JIM HOGG COUNTY, Texas — With school districts across Texas scrambling to put distance learning and sanitation measures in place in time for classes in August, Jim Hogg County has decided not to return to campus for a while.
Jim Hogg County Judge Juan Carlos Guerra has issued an emergency order saying that face to face instruction for students will not happen until after October 2.
County and district officials cited a provision in the Texas Education Agency's policy that allows for remote learning as long as attendance is accurately posted daily.
Superintendent of Jim Hogg ISD Dr. Susana Garza said the district will start the school year completely online. Dr. Garza is also part of the county's Emergency Management Team.

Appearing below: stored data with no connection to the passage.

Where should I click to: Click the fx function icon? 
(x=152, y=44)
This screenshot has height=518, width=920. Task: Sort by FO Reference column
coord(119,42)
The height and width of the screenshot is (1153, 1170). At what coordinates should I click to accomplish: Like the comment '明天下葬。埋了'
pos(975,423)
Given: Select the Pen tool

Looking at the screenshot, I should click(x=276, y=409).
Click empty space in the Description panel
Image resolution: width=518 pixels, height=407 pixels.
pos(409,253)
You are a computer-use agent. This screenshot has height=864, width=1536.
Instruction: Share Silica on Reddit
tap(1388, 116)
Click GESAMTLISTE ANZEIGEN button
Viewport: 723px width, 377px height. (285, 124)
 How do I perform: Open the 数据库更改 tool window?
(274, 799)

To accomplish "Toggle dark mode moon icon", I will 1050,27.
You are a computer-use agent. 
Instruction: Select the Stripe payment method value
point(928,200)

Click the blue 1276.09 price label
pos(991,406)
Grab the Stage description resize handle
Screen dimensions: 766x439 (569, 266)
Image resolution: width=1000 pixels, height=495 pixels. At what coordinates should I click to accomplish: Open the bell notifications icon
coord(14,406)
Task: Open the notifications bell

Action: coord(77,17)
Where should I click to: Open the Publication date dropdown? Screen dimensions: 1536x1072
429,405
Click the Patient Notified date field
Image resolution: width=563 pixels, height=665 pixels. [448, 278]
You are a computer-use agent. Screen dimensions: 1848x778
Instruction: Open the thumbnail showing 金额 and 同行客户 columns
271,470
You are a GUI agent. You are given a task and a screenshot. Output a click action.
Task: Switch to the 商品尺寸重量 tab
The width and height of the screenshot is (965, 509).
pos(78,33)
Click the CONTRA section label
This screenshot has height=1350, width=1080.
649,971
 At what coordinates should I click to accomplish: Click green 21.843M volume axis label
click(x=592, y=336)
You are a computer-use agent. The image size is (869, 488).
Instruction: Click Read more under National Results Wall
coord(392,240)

She said that not having large medical facilities in the area was a major consideration
"Our community is a small community," Guerra said. "We are at a disadvantage when it comes to medical professionals and medical facilities. We have one clinic our people have to drive to Laredo, Alice or Corpus Christi for medical attention."
Teachers with the district said while they miss their students, they know this is the best plan for now, and they're confident it will work.
"They're [students] so good at technology, and that's the way a lot of them like to learn," Biology teacher Eric Montalvo said. "I saw so many of these kids blossom when we went online toward the end of the school year. They're just comfortable with that type of learning because that's the type of interaction they are used to."
State Representative Abel Herrero was asked last week by Governor Greg Abbott to reconsider opening schools in August, but agrees that what is happening in Jim Hogg County is a good move.
"I'm glad that the judge in that county took matters into his own hands to assure the safety of his residents," Herreo said. "It was a mistake to open up too soon in our community, to reopen the state of Texas, and I would hate for that to happen in our public schools."
But what about the parents?
Tanya Ramirez, who is a mother of three, said she understands why this decision was made, and she supports it.
"I'd rather have my kids at home where I know they're OK, they're protected, than in the classroom where you don't know where everyone has been at or what they're doing on the weekends," Ramirez said.
Judge Guerra said while his county's positive numbers for the coronavirus is relatively low compared to other counties in Texas, no major medical center in that area prompted him to take action to keep the community safe.